This blog originally was posted by Grown Ups and Downs February 26, 2014.


In my house a common argument is “Admit it, you’re an extravert.”

“Nooo – you are the extravert!”

“You are!”

“No, You are!”

And so on…

This is because my husband, who denies being an extravert, is generally the most liked person in any room because he knows everyone in it.  He knows their names, their pet’s names, sometimes their kid’s names, and other criteria that can only be found by engaging in conversation.  He likes to make people laugh, and is often successful with this endeavor.  He is a musician and has performed for crowds of many sizes in many venues. He actually talks to the neighbors, and since we live in suburbia this is not a required social function. The only real complaint of his last employer was that, well, he spent too much time socializing. A trait which he saw as an integral part of his job as self-proclaimed good will ambassador between departments. Doesn’t really sound like an introvert does it?

And me, to make it shorter, I like to throw parties.

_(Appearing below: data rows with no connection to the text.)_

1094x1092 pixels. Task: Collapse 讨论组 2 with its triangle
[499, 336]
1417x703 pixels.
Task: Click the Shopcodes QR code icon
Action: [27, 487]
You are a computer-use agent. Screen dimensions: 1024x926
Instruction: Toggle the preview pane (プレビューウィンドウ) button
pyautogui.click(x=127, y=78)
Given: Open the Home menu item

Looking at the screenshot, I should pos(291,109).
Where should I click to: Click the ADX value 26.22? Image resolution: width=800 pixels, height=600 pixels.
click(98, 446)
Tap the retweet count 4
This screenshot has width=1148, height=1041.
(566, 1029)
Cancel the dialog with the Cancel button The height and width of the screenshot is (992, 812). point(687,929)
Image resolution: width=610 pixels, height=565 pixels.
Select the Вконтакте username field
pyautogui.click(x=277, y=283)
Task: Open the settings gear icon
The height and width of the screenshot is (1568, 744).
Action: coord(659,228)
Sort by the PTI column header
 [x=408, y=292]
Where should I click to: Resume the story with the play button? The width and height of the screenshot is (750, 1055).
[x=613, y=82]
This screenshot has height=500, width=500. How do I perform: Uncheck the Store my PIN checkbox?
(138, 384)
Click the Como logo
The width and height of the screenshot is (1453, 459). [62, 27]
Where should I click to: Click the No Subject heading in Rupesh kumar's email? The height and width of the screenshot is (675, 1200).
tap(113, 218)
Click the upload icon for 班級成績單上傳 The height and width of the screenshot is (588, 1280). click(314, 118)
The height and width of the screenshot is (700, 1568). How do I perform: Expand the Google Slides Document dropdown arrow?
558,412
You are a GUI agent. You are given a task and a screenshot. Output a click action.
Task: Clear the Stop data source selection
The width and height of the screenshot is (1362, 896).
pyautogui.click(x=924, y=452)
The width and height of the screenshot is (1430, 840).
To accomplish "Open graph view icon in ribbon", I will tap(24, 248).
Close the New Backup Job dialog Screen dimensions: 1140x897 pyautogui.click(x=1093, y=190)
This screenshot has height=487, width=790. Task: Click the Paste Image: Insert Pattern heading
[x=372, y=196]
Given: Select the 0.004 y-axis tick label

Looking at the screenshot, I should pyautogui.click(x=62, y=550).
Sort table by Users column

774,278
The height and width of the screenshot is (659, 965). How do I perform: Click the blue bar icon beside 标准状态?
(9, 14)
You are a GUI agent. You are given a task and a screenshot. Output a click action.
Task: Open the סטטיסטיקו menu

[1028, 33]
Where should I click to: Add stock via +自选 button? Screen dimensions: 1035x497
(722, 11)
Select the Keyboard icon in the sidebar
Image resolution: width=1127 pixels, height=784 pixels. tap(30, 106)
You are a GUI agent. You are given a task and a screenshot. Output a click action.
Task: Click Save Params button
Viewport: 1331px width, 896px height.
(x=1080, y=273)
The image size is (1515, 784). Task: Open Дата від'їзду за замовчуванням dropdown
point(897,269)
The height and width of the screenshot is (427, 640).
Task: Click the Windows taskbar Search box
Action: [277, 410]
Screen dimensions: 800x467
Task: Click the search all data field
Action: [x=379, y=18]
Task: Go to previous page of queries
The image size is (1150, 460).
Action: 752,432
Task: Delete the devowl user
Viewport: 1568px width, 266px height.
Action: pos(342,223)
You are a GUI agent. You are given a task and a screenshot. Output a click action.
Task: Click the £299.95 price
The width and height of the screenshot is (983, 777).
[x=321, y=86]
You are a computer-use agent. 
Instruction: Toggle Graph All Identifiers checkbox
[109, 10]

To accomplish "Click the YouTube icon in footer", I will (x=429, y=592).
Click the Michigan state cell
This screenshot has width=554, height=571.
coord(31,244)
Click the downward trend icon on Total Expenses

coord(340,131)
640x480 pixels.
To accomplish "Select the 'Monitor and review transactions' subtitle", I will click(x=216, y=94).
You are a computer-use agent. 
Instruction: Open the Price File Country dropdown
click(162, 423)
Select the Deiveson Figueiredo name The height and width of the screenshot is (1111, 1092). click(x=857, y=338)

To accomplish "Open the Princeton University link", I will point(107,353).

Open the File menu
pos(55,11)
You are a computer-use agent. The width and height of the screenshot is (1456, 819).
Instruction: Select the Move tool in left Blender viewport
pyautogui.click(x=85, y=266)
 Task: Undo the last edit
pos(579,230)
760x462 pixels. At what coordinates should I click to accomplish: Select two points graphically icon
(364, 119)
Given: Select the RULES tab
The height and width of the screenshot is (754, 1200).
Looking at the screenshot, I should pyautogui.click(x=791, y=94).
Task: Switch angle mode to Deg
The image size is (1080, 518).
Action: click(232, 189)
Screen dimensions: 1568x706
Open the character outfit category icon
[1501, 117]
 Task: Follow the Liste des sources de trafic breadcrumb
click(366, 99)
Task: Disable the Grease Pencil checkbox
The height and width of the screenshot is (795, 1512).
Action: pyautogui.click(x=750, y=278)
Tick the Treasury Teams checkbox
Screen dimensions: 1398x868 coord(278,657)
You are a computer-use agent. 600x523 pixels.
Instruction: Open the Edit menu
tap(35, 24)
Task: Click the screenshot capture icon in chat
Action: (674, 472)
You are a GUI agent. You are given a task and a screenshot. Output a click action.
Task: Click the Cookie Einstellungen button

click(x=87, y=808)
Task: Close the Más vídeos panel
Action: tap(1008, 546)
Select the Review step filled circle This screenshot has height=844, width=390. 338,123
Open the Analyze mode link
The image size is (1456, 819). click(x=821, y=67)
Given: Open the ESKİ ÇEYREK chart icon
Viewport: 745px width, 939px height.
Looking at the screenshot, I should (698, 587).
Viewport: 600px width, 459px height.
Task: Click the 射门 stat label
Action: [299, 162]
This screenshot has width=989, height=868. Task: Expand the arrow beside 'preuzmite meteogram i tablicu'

My previous job required meeting many new people and maximizing networking opportunities. I mingle well. And, the way Quinn sees it, I force him from the house into the world to events/occasions he’d rather avoid (although most of the time he enjoys them immensely).

Then there’s Marcus. Marcus wants everyone to be happy. That is what is most important to him.

Which incidentally, if more people were inclined to this priority, there would be peace on earth. But that’s not what we’re talking about today. Today we’re talking about the fact that Marcus is also an introvert.

What some perceive as a contradiction is he is also a performer. He L-O-V-E-S to perform. There are many example of introverted performers. That doesn’t surprise me because although a performer is in front of a crowd, he/she is not with the crowd. It can actually be quite solitary.

The difference between an extrovert and an introvert is where you get your energy. Does it come from meeting new people? Or does it come from your time alone? Do you get a charge from groups and networking? Or do you need to charge up before or after that? Marcus used to sit by himself at lunch at school. Not because he was ostracized, but because he wanted those moments alone. I think Marcus’ favorite person to talk to is himself.

Not that he always wants to be alone. He enjoys a night out. He loves to go to shows. And a football game now and then is certainly a good time.  But while tailgating, he may prefer to sit off to the side and enjoy his hotdog. And every days list ends with him being sure – “Then Home?”

“Yes, Home.”

Replied with a happy sigh.

Why am I going on about this? I guess it’s just to be clear that Down syndrome does not make someone an extrovert. It doesn’t mean that Marcus wants to hug and talk to everybody he sees. It doesn’t mean he has a million friends and freely gives high-5’s to all. People seem to want this from him. People want him to be gregarious and free with social expressions. Often I find he has to work to accommodate people in this arena.

Sure – If he just rocked a song on a karaoke night – then Yes, he’s happy to share in congratulatory high-5’s with strangers, who doesn’t?  But out of the blue? Nah. He’ll leave you hangin’ as they say.

He’s friendly and polite. He’s anxious for everything to be ok.  He’s funny and likes to joke around. And no one wants to believe he’s an introvert. Of course, he’s a Sikora.